|
地球の植民地となる星を探す宇宙船は,理想的なすばらしい星を発見したのだが…。表題作のほか「華やかな三つの願い」など収録。
『星新一ちょっと長めのショートショート1』(理論社)。
表題作である「宇宙のあいさつ」をはじめとして、10篇の「ちょっと長めのショートショート」が収められた、児童書。
装幀・挿絵(それぞれの作品にひとつ挿絵がついています)は、和田誠さん。
『ショートショートセレクション』シリーズの場合、ひとつのお話に一枚の和田誠さんの挿絵でしたが、このシリーズでは2枚あったりして、こちらも「ちょっと多め」。

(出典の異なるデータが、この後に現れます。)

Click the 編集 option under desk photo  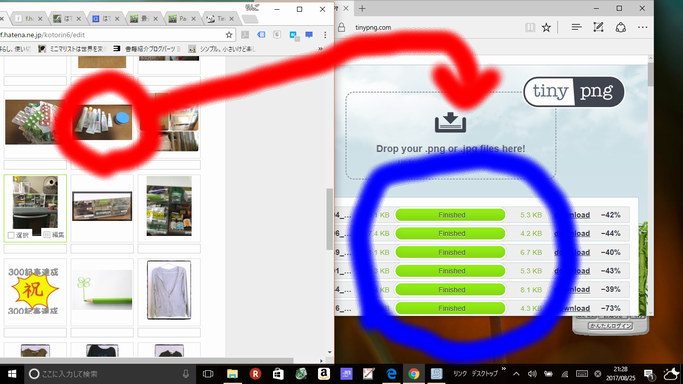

ただこの巻の場合、表題作である「宇宙のあいさつ」「華やかな三つの願い」「夜の流れ」は確かに「ちょっと長め」だが、それ以降の「契約時代」からの7篇は普通の短さといっていい。目次のタイトルの扱いも、活字ポイントが少し小さめとなっている。
だからといって、楽しめないわけではない。
もしかしたら、「ちょっと長め」の作品よりも切れがいいかもしれない。
「名判決」という、落語の「三方一両損」をもじったパロディものなど、なかなか面白い。星さんの作品として、時代ものというのも楽しめる。
で、「ちょっと長め」の作品では、「華やかな三つの願い」が面白かった。
失恋して世をはかなんだ若い女性。そこに現れたのは、悪魔。つまり、死んだあとに彼女の魂をもらいたいということ。
但し。その前に三つの願いをかなえるという。
彼女の最初の願いはスターになること。これは実現。
次の願いはお金持ちになること。これも実現。
さて、彼女の最後の願いは・・・。